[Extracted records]

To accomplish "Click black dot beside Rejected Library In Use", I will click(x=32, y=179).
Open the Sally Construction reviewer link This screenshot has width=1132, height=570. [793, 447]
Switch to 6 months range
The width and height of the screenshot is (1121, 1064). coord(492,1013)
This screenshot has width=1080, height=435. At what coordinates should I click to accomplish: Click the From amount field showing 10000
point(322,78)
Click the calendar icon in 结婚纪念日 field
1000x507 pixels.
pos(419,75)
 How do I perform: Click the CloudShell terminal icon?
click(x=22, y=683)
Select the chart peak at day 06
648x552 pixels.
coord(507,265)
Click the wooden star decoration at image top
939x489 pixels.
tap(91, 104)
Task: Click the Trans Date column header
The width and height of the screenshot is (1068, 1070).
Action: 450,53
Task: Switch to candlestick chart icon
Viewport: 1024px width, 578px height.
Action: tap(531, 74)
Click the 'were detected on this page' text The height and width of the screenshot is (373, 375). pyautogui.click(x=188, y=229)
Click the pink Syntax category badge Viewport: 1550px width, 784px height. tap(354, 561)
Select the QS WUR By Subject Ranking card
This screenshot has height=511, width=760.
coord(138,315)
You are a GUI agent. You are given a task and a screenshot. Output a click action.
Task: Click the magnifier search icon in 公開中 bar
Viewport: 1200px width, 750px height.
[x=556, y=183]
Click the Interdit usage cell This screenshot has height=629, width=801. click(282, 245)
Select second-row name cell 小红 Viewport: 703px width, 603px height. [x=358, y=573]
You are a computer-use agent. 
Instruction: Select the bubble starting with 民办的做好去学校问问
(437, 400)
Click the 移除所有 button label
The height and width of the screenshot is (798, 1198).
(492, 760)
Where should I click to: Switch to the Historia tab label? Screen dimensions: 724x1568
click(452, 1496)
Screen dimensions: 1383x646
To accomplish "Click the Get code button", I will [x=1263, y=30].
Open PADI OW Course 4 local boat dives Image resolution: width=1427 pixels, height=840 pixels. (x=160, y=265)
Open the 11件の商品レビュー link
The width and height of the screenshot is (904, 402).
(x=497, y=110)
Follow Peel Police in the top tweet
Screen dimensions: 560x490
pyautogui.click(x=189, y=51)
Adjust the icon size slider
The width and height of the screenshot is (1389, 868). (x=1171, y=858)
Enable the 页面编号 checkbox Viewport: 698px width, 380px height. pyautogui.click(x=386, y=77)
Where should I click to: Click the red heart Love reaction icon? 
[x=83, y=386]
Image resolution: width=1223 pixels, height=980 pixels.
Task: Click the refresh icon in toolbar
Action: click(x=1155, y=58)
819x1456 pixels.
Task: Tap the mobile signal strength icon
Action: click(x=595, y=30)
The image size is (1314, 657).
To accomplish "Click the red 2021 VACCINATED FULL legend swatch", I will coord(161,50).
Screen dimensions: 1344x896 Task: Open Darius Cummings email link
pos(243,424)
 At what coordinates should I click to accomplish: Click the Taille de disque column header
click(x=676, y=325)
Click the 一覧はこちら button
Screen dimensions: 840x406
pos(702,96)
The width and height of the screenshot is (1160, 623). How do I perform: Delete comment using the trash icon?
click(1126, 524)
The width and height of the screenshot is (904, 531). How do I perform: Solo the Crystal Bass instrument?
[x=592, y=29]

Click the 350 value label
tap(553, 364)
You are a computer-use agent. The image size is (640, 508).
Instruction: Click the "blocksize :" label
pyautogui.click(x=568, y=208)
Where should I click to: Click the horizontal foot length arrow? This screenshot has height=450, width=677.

## [What you have to do]
Every record shown above must be echoed exactly.

## [Written answer]
To accomplish "Click black dot beside Rejected Library In Use", I will click(x=32, y=179).
Open the Sally Construction reviewer link This screenshot has width=1132, height=570. [793, 447]
Switch to 6 months range
The width and height of the screenshot is (1121, 1064). coord(492,1013)
This screenshot has width=1080, height=435. At what coordinates should I click to accomplish: Click the From amount field showing 10000
point(322,78)
Click the calendar icon in 结婚纪念日 field
1000x507 pixels.
pos(419,75)
 How do I perform: Click the CloudShell terminal icon?
click(x=22, y=683)
Select the chart peak at day 06
648x552 pixels.
coord(507,265)
Click the wooden star decoration at image top
939x489 pixels.
tap(91, 104)
Task: Click the Trans Date column header
The width and height of the screenshot is (1068, 1070).
Action: 450,53
Task: Switch to candlestick chart icon
Viewport: 1024px width, 578px height.
Action: tap(531, 74)
Click the 'were detected on this page' text The height and width of the screenshot is (373, 375). pyautogui.click(x=188, y=229)
Click the pink Syntax category badge Viewport: 1550px width, 784px height. tap(354, 561)
Select the QS WUR By Subject Ranking card
This screenshot has height=511, width=760.
coord(138,315)
You are a GUI agent. You are given a task and a screenshot. Output a click action.
Task: Click the magnifier search icon in 公開中 bar
Viewport: 1200px width, 750px height.
[x=556, y=183]
Click the Interdit usage cell This screenshot has height=629, width=801. click(282, 245)
Select second-row name cell 小红 Viewport: 703px width, 603px height. [x=358, y=573]
You are a computer-use agent. 
Instruction: Select the bubble starting with 民办的做好去学校问问
(437, 400)
Click the 移除所有 button label
The height and width of the screenshot is (798, 1198).
(492, 760)
Where should I click to: Switch to the Historia tab label? Screen dimensions: 724x1568
click(452, 1496)
Screen dimensions: 1383x646
To accomplish "Click the Get code button", I will [x=1263, y=30].
Open PADI OW Course 4 local boat dives Image resolution: width=1427 pixels, height=840 pixels. (x=160, y=265)
Open the 11件の商品レビュー link
The width and height of the screenshot is (904, 402).
(x=497, y=110)
Follow Peel Police in the top tweet
Screen dimensions: 560x490
pyautogui.click(x=189, y=51)
Adjust the icon size slider
The width and height of the screenshot is (1389, 868). (x=1171, y=858)
Enable the 页面编号 checkbox Viewport: 698px width, 380px height. pyautogui.click(x=386, y=77)
Where should I click to: Click the red heart Love reaction icon? 
[x=83, y=386]
Image resolution: width=1223 pixels, height=980 pixels.
Task: Click the refresh icon in toolbar
Action: click(x=1155, y=58)
819x1456 pixels.
Task: Tap the mobile signal strength icon
Action: click(x=595, y=30)
The image size is (1314, 657).
To accomplish "Click the red 2021 VACCINATED FULL legend swatch", I will coord(161,50).
Screen dimensions: 1344x896 Task: Open Darius Cummings email link
pos(243,424)
 At what coordinates should I click to accomplish: Click the Taille de disque column header
click(x=676, y=325)
Click the 一覧はこちら button
Screen dimensions: 840x406
pos(702,96)
The width and height of the screenshot is (1160, 623). How do I perform: Delete comment using the trash icon?
click(1126, 524)
The width and height of the screenshot is (904, 531). How do I perform: Solo the Crystal Bass instrument?
[x=592, y=29]

Click the 350 value label
tap(553, 364)
You are a computer-use agent. The image size is (640, 508).
Instruction: Click the "blocksize :" label
pyautogui.click(x=568, y=208)
Where should I click to: Click the horizontal foot length arrow? This screenshot has height=450, width=677.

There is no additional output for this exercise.